The reliability of the mental health professionals’ methods
is only relevant to this case insofar as the City’s psychologists
allegedly relied on the Valdora and McKee memos in lieu of
applying proven scientific methods. The District Court did not
actually prevent Davis from submitting evidence and questioning
the City’s psychologists on this issue. The District Court admitted
Dr. Krakoff’s report (declaring Davis to be fit for duty) into
evidence and permitted Dr. Whitehouse to testify on the issue of
whether the Valdora and McKee memos were determinative
factors in the decisions of Dr. Logue and Dr. Willard-Mack.
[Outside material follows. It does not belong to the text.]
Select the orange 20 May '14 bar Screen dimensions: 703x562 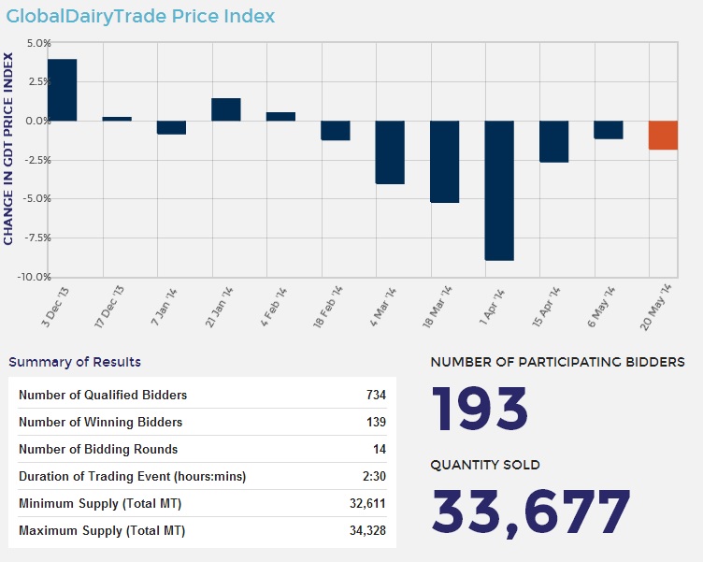664,136
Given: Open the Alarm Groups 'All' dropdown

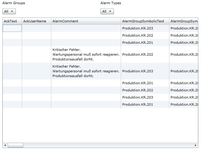Looking at the screenshot, I should [x=9, y=11].
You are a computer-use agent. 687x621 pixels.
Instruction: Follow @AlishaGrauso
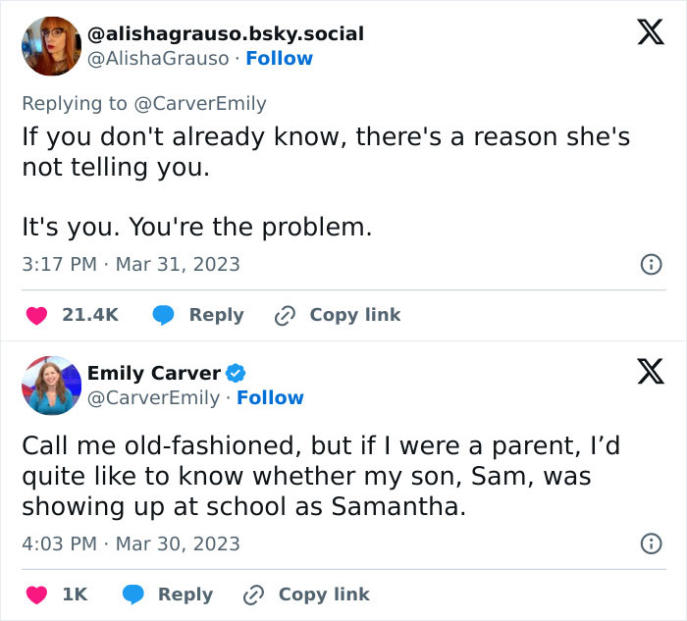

Specifically, the jury heard testimony from Dr. Whitehouse that
“There was a lot of speculation in Dr. Logue’s report” and that “the
only data that Dr. Logue was relying on was the fact that his,
Officer Davis’, supervisors had made complaints against him.”
(Da606-607.) As such, Davis was not denied his ability to present
evidence on these relevant issues.
The court merely limited Davis’ ability to present evidence
that the psychologists’ conclusions were otherwise rendered
unreliable by faulty scientific methods. For example, Davis faults
the District Court for depriving him of the opportunity to show that
Dr. Willard-Mack inappropriately administered a Rorschach test.
We find no abuse of discretion in limiting the evidence in this way.
Had Davis shown that the Rorschach test was improperly
administered, this would have no impact on the ultimate question
of whether Dr. Willard-Mack’s conclusions were improperly
tainted by the retaliatory and discriminatory memos from Valdora
and McKee.
41
F. The District Court’s Articulated Standard for the
Retaliation Claims
Finally, Davis asserts that the District Court committed
reversible error in adjudicating his retaliation claims by requiring
him to show that discrimination was “a determinative factor” rather
than applying a “substantial factor” test.20
1. Standard of Review
Although Davis’ counsel expressed his view during a
sidebar conference that the “substantial factor” test was the correct
one to apply in a retaliation claim, it appears that counsel did not
object to the inclusion of “determinative factor” in the jury verdict
sheet. Therefore, we review the court’s selection of the standard
for plain error. Osei-Afriyie v. Med. Coll. of Pa., 937 F.2d 876,
881 (3d Cir. 1991).
2. Analysis
We find no error, let alone a plain error, in the District
Court’s determinative factor instruction. See Watson v. SEPTA,
207 F.3d 207, 215 (3d Cir. 2000) (applying a determinative factor
20
Davis also asserts that “the District Court erred when halfway
through the trial it reinstated a limited retaliation claim based on a
complaint of racial harassment. . . .” Brief for Appellant at 2.
However, the District Court never “reinstated” a retaliation claim.
Count Sixteen of the Second Amended Complaint, which alleged
continued retaliation under Title VII, the CEPA and the LAD, was
alive at all times. We find nothing in the record to indicate that the
District Court intended to reinstate any portion of the dismissed
retaliation claims from Count Four.
42
analysis to a Title VII retaliation claim); Donofry, 795 A.2d at 271
(“To prove a CEPA claim, the plaintiff must show that the
retaliatory discrimination was more likely than not a determinative
factor in the decision.” (internal quotations omitted) (emphasis
added)).
IV.
For the foregoing reasons, we affirm the District Court in
all respects, including its orders of September 28, 2001 (granting
partial summary judgment in favor of the City), October 20, 2003
(denying Davis’ Motion to Amend the Final Pretrial Order),
February 12, 2004 (denying Davis’ Motion to Vacate the
September 28, 2001, summary judgment order), and March 25,
2004 (entering judgment on the jury’s verdict in favor of the City).